Member of the U.S. House of Representatives from Michigan's 10th district
- In office March 4, 1891 – March 3, 1895
- Preceded by: Frank W. Wheeler
- Succeeded by: Rousseau O. Crump

Personal details
- Born: January 1, 1850 Ballygarrett, County Wexford, Ireland, U.K.
- Died: November 18, 1938 (aged 88) Detroit, Michigan, U.S.
- Resting place: St. Patrick's Cemetery, Bay City, Michigan
- Party: Democratic
- Spouses: ; Mary E. Tarsney ​ ​(m. 1874; died 1889)​ ; Nannie E. Curstiss ​ ​(m. 1893; died 1927)​

= Thomas A. E. Weadock =

American judge and politician

Thomas Addis Emmet Weadock (January 1, 1850 - November 18, 1938) was a judge and politician from the U.S. state of Michigan.

Weadock was born in Ballygarrett in County Wexford on the island of Ireland (then a part of the U.K.). He immigrated to the United States in infancy with his parents, Lewis Weadock and Mary (Cullen) Weadock, who settled on a farm near St. Marys, Ohio. He was educated in the common schools and the Union School at St. Marys and taught school in the counties of Auglaize, Shelby, and Miami for five years. His brother, George W. Weadock, was a mayor of Saginaw and the father and grandfather of state senators.

== Education and career==
Weadock graduated from the law department of the University of Michigan at Ann Arbor in March 1873 and was admitted to the bar the same year commencing practice in Bay City. The following year, he married Mary E. Tarsney a sister of two U.S. Representatives: Timothy E. Tarsney of Michigan and John Charles Tarsney of Missouri.
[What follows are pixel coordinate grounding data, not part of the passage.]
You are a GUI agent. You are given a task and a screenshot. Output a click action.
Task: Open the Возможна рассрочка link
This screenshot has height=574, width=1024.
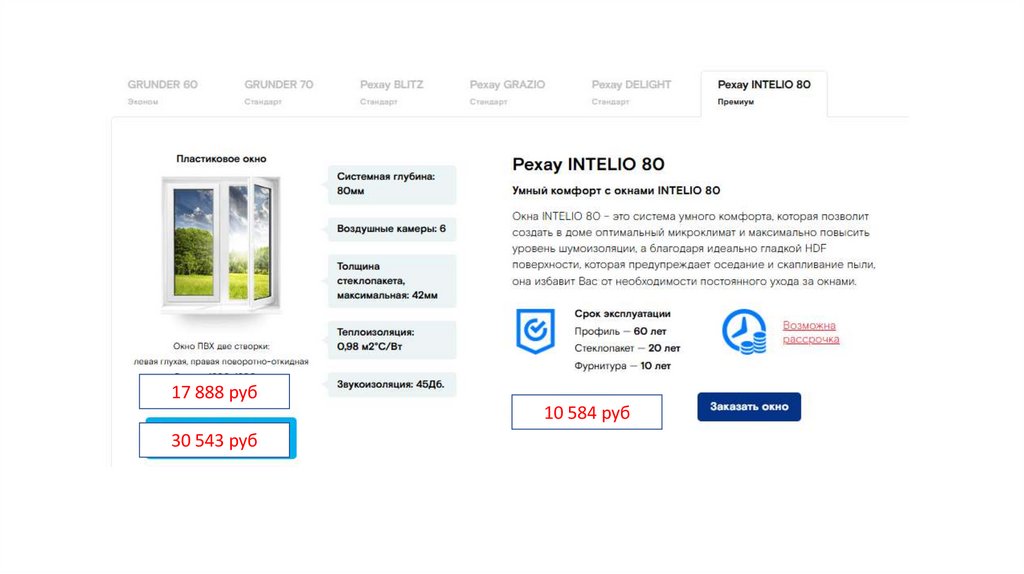[x=811, y=332]
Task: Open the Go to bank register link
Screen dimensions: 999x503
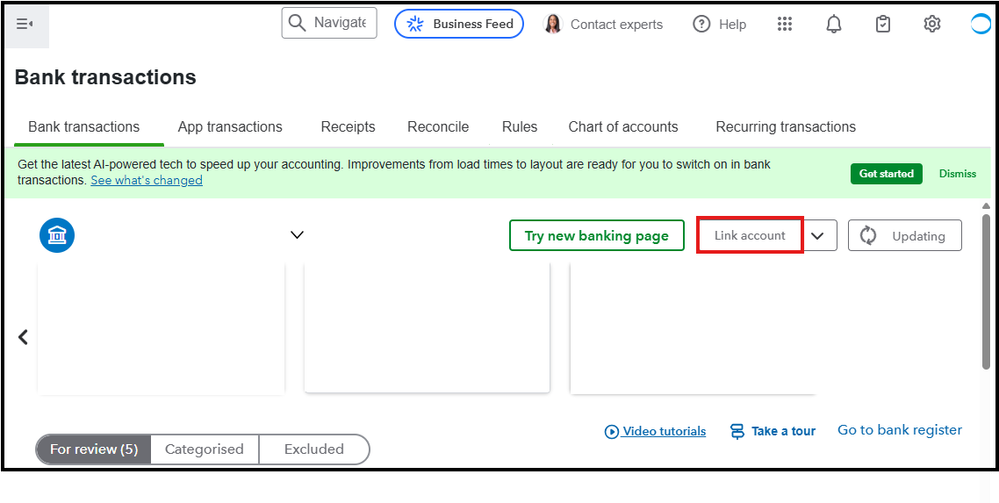Action: point(899,430)
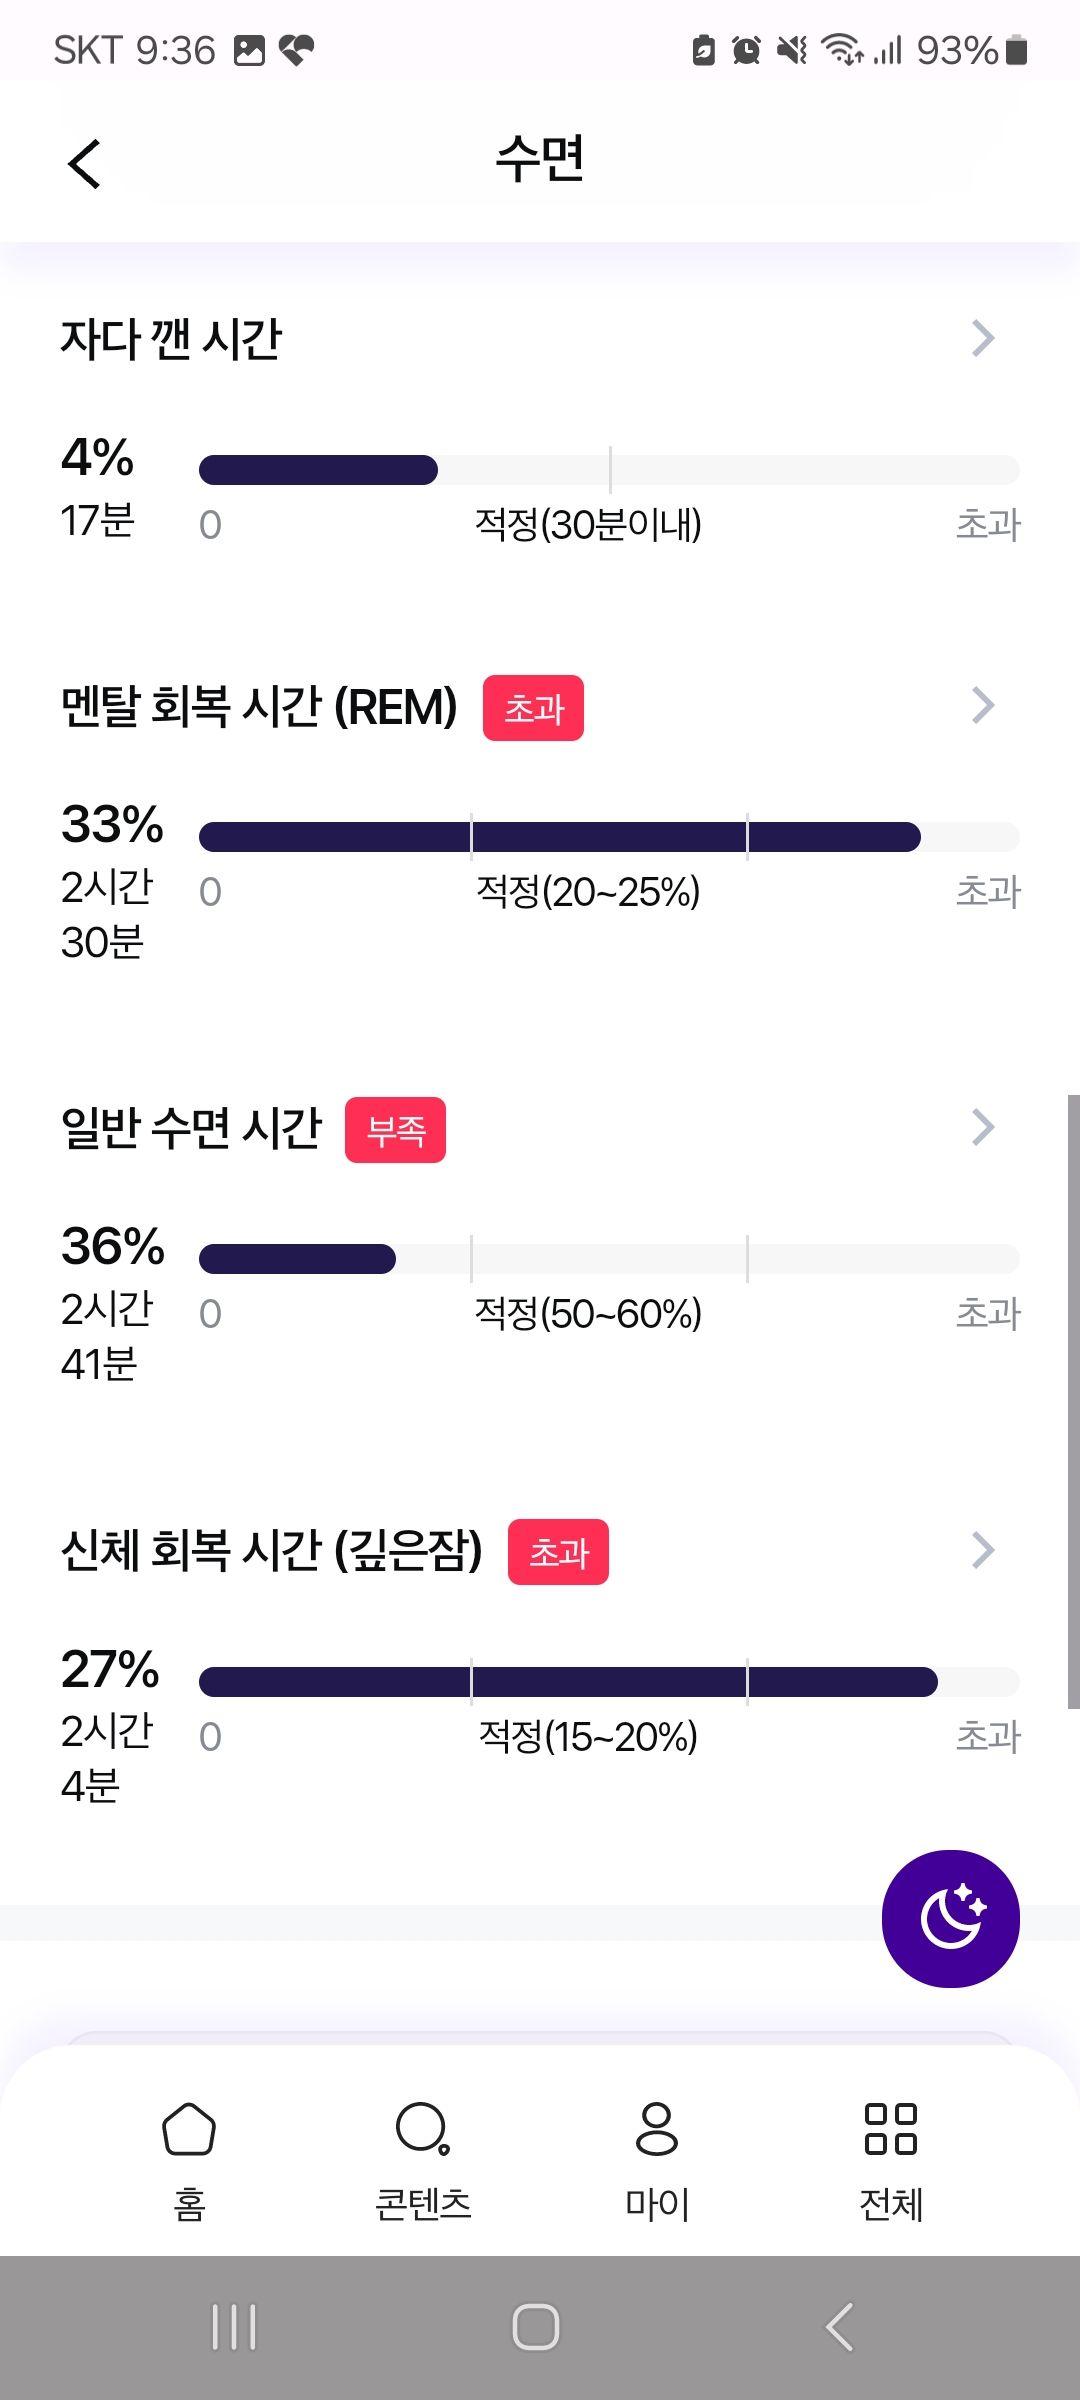Click the 수면 page title
Viewport: 1080px width, 2400px height.
point(540,160)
Weadock served in the State militia 1874-1877; was prosecuting attorney of Bay County in 1877 and 1878; chairman of the Democratic State conventions in 1883 and 1894; mayor of Bay City 1883-1885; and member of the board of education of Bay City in 1884. His first wife, Mary, died in 1889. Later, in 1893, he married Nannie E. Curtiss, who died in 1927.

In 1890, Weadock was elected as a Democrat from Michigan's 10th congressional district to the 52nd Congress and was re-elected in 1892 to the 53rd Congress, serving from March 4, 1891 to March 3, 1895. He was chairman of the Committee on Mines and Mining during the 53rd Congress. He declined to be a candidate for reelection in 1894, but was a delegate at large to the 1896 Democratic National Convention.

After leaving Congress, Weadock resumed the practice of law in Bay City, and later moved to Detroit continuing to practice. He was an unsuccessful Democratic candidate for judge of the Michigan Supreme Court in 1904. Eight years later, he was appointed a professor of law at the University of Detroit in 1912. Six years later in 1933, he was appointed an associate justice of the state supreme court.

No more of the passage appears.